Simply noticing the ‘good’ stuff in your life, and feeling deliberately thankful for them, underpins the whole movement of positive psychology.
It only takes a moment. And it brings profound results. For it reconnects you to the things you value in your life – the things that make it all worthwhile. It can fill you up, even at your emptiest moments.
So what might you have to be thankful for, especially at times when challenges seem all around you?
Countless ‘little’ things that might be easy to overlook.
What else might there be…?
Recently, I spent a week in Bali and one of the things that struck me there were the vast number of offerings scattered about the streets (like the ones in this photo).
They were everywhere.
Offerings of thanks and of hope.
And along with them went countless ceremonies and rituals giving thanks for things like food and the abundance of the land. Maybe we in the western world are just cottoning on to the richness of that. Of simply feeling thankful…
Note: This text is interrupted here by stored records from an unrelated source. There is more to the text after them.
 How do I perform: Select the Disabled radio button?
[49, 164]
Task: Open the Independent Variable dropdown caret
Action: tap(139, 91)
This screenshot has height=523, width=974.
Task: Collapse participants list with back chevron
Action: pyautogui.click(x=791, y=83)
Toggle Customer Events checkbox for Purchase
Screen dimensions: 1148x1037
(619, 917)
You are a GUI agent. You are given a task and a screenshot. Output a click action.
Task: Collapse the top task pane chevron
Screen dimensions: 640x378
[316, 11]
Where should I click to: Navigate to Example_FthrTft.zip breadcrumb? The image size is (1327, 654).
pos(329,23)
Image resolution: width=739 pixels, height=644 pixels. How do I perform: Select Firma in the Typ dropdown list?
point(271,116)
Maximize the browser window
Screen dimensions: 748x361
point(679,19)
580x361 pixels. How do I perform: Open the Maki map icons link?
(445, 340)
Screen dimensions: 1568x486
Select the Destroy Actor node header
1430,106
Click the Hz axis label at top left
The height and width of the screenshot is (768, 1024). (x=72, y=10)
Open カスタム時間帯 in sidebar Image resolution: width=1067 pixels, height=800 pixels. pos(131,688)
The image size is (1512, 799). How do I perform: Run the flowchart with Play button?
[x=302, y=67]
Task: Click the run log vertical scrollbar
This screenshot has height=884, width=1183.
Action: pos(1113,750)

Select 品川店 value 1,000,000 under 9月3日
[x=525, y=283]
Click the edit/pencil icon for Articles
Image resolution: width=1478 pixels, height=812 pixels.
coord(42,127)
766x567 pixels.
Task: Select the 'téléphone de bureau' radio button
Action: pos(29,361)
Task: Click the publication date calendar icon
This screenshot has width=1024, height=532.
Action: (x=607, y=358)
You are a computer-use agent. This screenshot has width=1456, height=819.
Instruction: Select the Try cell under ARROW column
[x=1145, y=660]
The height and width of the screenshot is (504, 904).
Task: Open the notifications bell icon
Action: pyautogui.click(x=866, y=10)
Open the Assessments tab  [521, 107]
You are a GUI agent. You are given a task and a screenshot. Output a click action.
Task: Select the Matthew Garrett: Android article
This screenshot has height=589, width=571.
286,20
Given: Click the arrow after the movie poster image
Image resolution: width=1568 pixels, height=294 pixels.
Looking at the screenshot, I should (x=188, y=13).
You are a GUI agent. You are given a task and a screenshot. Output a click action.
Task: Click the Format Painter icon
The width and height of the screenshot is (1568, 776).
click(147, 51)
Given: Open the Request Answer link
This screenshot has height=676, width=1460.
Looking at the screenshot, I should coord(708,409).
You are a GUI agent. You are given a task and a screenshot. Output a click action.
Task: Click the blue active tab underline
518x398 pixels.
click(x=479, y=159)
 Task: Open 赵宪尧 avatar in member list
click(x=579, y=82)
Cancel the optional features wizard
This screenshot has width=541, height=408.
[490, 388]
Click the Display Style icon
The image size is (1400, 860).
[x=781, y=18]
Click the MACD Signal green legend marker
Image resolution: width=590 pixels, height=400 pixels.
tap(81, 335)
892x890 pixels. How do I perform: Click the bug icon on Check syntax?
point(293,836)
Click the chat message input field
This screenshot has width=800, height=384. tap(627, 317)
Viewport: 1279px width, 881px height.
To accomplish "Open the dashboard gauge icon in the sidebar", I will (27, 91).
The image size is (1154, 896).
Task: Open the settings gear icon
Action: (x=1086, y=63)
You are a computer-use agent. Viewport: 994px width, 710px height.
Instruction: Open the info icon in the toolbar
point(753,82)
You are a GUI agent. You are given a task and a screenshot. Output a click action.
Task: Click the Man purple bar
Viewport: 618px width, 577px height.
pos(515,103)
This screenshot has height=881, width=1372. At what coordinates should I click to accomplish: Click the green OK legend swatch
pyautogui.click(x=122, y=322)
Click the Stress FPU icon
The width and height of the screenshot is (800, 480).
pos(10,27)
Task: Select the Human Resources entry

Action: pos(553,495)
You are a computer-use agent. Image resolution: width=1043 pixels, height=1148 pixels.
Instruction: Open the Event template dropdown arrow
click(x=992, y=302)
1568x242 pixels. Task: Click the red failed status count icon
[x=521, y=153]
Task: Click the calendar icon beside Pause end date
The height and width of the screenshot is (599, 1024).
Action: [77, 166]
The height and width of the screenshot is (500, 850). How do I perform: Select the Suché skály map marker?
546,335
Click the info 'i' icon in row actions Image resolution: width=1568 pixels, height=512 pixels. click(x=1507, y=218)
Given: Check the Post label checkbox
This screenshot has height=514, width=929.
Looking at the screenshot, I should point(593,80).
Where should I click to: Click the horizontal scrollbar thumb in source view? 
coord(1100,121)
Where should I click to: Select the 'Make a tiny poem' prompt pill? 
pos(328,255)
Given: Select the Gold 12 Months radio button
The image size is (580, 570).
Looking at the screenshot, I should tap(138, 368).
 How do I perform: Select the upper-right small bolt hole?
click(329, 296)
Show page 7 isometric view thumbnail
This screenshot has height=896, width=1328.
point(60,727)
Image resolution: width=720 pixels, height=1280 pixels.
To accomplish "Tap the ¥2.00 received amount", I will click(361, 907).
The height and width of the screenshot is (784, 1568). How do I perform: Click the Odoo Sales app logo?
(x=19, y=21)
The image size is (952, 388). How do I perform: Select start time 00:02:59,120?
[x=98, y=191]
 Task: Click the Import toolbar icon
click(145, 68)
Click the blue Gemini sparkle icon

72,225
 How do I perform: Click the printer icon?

So this gratitude stuff can be given fancy names (like positive psychology). Or special techniques. But maybe it’s actually pretty simple.
Maybe it’s just about noticing the (often) forgotten details that make up our lives behind the scenes, and really celebrating them.
Truly living them with conscious intent rather than letting them slip away or be drowned out by the problems at hand (however large they might loom just now).
And not taking the ‘good’ for granted.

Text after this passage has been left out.